An amendment to the bill is likely to result in a pilot scheme that sees up to 10 regional casinos permitted in the first three years of the new legislation. But the gaming industry fears that the actual number may be as low as four.
"In the government's own estimates, up to £5 billion could be invested and 80,000 jobs created if the market in the UK is liberalized," says Lloyd Nathan, the managing director of Europe for MGM Mirage, among the the world's largest gaming groups. "A cap would significantly impact those figures."
Peter Byrne, executive director of Sun International, warns that a statutory cap would defeat the government's aim to limit problem gambling. This, he says, would be because smaller casinos would spring up "on every high street" following the changes to legislation. "Our concern is that if there is going to be a cap, we are going to get proliferation. A raft of small and medium-sized casinos will spring up everywhere. That would be the opposite of what the government is trying to do."

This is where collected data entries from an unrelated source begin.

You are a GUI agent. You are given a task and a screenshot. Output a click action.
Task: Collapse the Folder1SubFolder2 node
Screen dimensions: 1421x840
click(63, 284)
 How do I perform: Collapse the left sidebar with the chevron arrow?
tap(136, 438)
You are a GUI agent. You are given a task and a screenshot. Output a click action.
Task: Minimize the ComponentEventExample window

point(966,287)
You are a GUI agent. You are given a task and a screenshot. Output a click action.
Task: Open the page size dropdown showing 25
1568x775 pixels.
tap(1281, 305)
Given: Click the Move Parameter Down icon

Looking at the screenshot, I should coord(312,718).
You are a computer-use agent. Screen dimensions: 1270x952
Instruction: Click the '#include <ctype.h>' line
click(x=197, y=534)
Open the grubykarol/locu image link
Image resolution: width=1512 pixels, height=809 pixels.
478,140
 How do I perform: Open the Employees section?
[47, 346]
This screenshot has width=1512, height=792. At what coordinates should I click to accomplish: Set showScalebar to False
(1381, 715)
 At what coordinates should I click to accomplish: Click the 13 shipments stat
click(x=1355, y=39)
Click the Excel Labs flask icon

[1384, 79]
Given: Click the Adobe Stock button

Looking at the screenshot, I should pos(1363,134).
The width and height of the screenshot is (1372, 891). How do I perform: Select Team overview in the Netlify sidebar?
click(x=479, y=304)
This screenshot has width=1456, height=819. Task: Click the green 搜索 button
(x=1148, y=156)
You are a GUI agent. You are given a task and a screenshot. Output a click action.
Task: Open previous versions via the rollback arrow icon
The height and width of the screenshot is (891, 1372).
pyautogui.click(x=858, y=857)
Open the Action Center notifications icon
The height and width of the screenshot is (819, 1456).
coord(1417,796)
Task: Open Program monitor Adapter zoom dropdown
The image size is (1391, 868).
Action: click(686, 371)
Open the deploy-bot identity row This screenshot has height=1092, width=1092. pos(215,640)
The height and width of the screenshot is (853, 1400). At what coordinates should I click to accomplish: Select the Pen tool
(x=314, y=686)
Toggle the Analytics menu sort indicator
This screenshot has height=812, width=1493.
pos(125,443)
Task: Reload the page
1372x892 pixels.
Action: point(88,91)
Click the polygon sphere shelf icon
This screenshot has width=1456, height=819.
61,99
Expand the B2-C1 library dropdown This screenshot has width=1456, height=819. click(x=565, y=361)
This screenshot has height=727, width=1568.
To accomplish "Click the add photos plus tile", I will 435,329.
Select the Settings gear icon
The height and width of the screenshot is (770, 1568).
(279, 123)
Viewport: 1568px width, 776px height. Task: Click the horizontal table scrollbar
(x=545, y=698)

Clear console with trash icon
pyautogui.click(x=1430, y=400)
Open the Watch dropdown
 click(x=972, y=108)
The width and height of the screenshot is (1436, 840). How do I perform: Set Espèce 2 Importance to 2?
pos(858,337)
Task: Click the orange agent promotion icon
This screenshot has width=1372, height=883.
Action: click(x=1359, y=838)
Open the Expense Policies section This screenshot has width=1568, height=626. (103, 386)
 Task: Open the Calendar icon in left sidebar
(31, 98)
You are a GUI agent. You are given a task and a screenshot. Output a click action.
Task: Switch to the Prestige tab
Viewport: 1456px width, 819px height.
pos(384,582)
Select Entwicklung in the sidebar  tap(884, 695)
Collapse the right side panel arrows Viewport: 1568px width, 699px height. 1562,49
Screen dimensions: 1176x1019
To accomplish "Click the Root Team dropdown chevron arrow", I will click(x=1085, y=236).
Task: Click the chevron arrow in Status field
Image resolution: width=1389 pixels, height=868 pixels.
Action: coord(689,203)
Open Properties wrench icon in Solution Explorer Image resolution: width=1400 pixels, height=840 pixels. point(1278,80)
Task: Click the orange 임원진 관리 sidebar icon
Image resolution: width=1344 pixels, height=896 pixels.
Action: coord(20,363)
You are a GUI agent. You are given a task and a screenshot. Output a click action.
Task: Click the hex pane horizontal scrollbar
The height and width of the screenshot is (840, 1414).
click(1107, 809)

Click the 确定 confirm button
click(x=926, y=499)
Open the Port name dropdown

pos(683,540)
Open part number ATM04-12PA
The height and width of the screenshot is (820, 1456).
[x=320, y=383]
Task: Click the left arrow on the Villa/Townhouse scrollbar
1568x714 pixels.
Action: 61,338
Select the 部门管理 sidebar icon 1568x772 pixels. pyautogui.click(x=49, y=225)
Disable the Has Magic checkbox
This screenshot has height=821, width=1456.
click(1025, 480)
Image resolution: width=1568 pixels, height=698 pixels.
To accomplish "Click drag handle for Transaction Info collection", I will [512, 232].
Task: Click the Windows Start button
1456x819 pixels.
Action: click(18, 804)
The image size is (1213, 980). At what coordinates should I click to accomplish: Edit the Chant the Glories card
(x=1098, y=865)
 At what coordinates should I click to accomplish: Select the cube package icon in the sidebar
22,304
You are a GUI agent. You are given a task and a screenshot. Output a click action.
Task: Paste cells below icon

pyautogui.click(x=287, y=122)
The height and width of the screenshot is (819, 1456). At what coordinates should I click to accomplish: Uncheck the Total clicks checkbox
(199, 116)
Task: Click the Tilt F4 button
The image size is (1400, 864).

Nathan adds that US companies had been shocked by the backlash, given that the bill had been so long in drafting and examined by a cross-party scrutiny committee. "There has been a well-organized campaign of misinformation conducted by certain parts of the industry," he says. "I am assuming that by capping regional casinos, the government would cap the number of smaller casinos as well. If they do not, it will be a very brave operator that would invest euro 357 million in that environment."